In November of 2012, the provincial government announced Destination BC, a new industry-led, formula-funded Crown corporation that will work collaboratively with tourism stakeholders across the province to market B.C.’s rich tourism resources. Destination BC would replace Tourism BC, the Crown corporation that was folded by the government and its responsibilities rolled into a government tourism ministry. At the time, the WTABC was cautiously optimistic about this announcement. In February 2013 government released the Destination BC Corp Act. In a position paper submitted to the Minister of Jobs, Tourism and Skills Training), the WTABC identified four main areas of concern with Destination BC: funding, governance, staffing, and control as referenced in the attached position paper. At the root of our concerns is the issue of direct government management and control of the corporation. From a tourism industry perspective, the Destination BC structure should support an industry-led, formula funded agency that is accountable to the tourism industry and government, but autonomous in operations. Click here for a copy of our position paper.
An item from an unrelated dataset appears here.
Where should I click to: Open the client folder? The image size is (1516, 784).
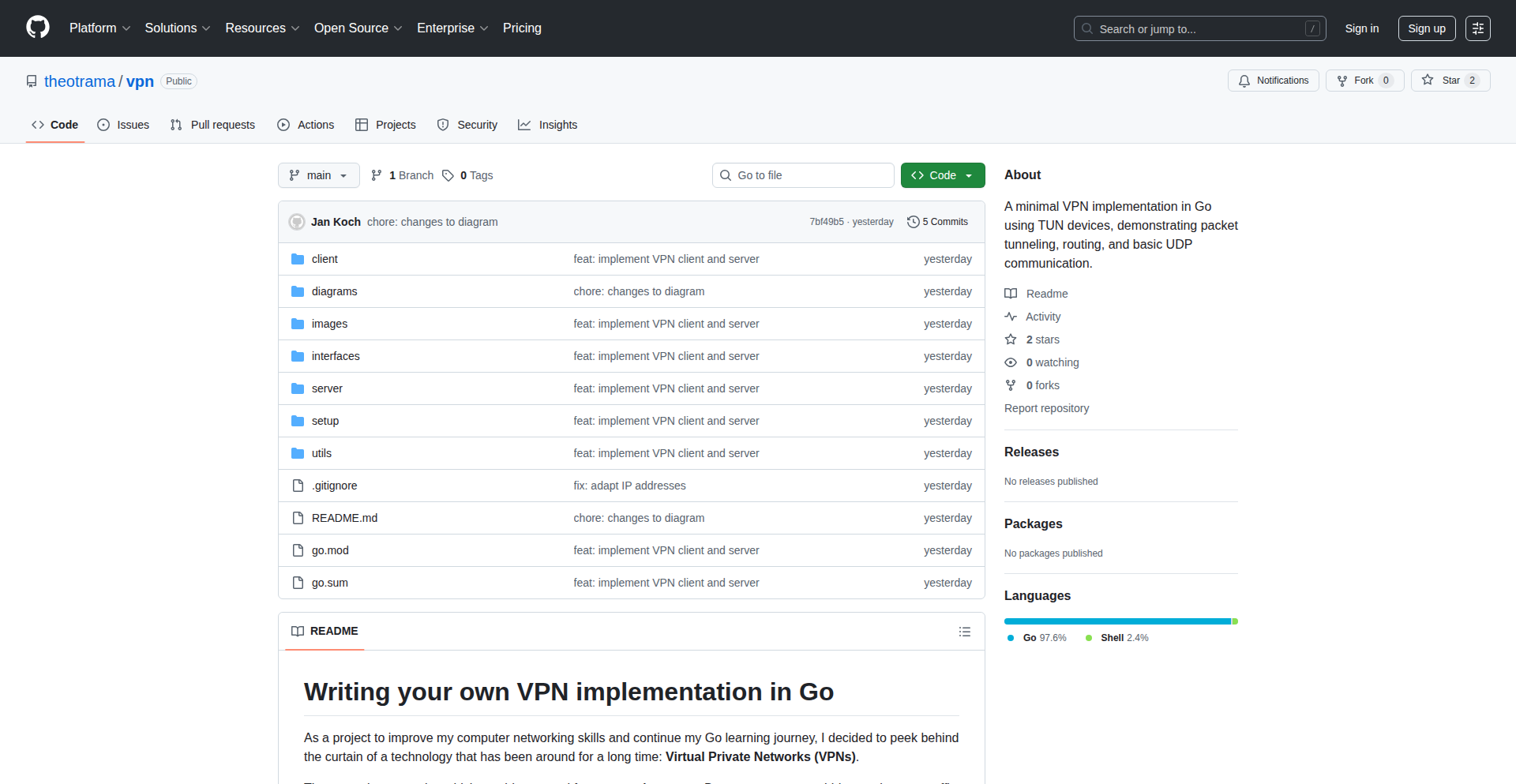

While the WTABC Board felt that the Destination BC Act should pass, and we applauded the government’s move towards returning BC’s tourism marketing and development back to a crown corporation, we find many deficiencies in the current structure and the Act that need to be identified and improved. The Destination BC Corp Act received Royal Assent in the BC Legislature on March 14, 2013. We have the opportunity to return BC to a global leader in tourism marketing and development with the new organization if it is structured appropriately. We look forward to working with the tourism industry and government to improve upon the current model.
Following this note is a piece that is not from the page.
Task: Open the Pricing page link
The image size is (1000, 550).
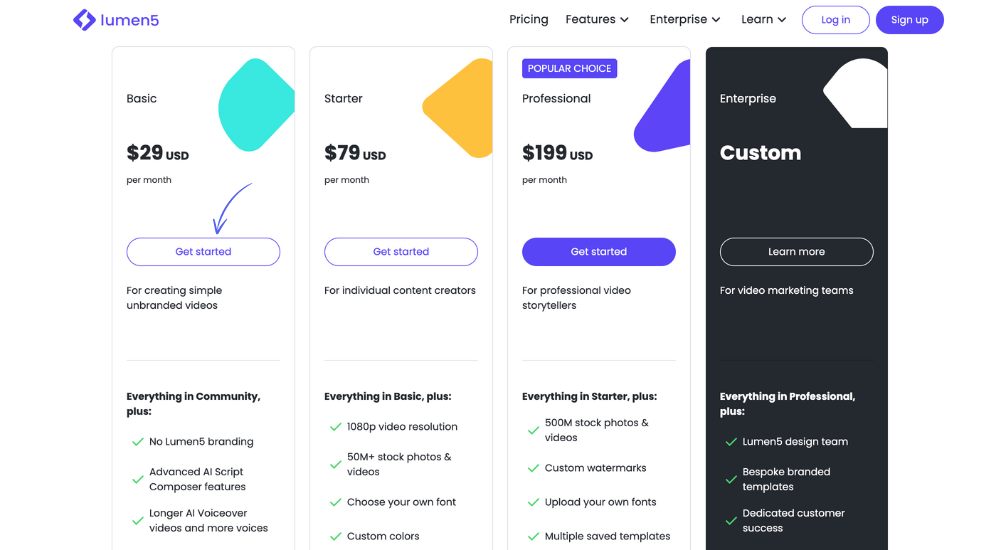Action: (x=528, y=19)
In December 2014 the Province amended the BC Employment Standards Regulation to exclude Wilderness Guides from the hours of work and overtime provisions in Part 4 of the Employment Standards Act. This new exclusion is effective December 22, 2014. A copy of the approved Order in Council can be found here.
Business owners and guide employees will appreciate the cost and administrative savings this amendment will create. Special thanks go out to the staff of the Labour Policy and Legislation Division of the Ministry of Jobs, Tourism and Skills Training and Ministry Responsible for Labour for their efforts in helping us develop this amendment and advancing it for approval. We also applaud the government for their foresight in approving this amendment and their understanding that this amendment will greatly help our sector. For more information please contact Evan Loveless, WTABC Executive Director, at 250-336-2862 or firstname.lastname@example.org
Tourism operators have experienced a general trend in the overall nature and extent of tax shifts in recent years (e.g. the changes in the cost structures of tourism businesses associated with government-levied taxes and/or fees – i.e. property taxes, tenure pricing) where there is a degree of tourism-related taxation unfairness and/or imbalance. In certain regions, this situation has escalated at an unprecedented rate. One of the most pressing tax areas is property tax and the assessed value of tourism properties. This issue has been compounded with the introduction of the HST. Tourism services were previously exempt from PST, but with the HST, have experienced a 7% increase with input tax credits only accounting for a portion of this increase (see HST below).
With our industry partners, the WTA is working towards taxation relief for the nature based tourism sector.
Harmonized Sales Tax (HST)
The impact (negative or positive) of the HST on the nature based tourism industry was somewhat complicated and differed throughout our sector. In 2010 the WTA conducted a theoretical analysis of the HST impact and calculated that on average our sector would see a net impact (increase) of 3.95% (or 4%) in moving from the PST/GST to the HST after input tax credits (ITCs) were accounted for. This impact needs to be weighed against things like whether a company or sector can claim Visitor Rebates through the Federal government’s Foreign Convention and Tour Incentive Program (FCTIP), how much in specific ITCs a company can claim depending on its business expense profile, and the efficiencies of a single value-added tax (VAT) system. As an industry, it would also be prudent to look at the impacts of HST on the overall economy and consumer confidence/spending. The best outcome for the tourism industry would likely have been an HST system with a full functioning visitor rebate program and enhanced ITCs for things like labour. However, with the now-famous BC HST referendum complete, which voted to scrap the HST and return to the old PST system, we won’t find out.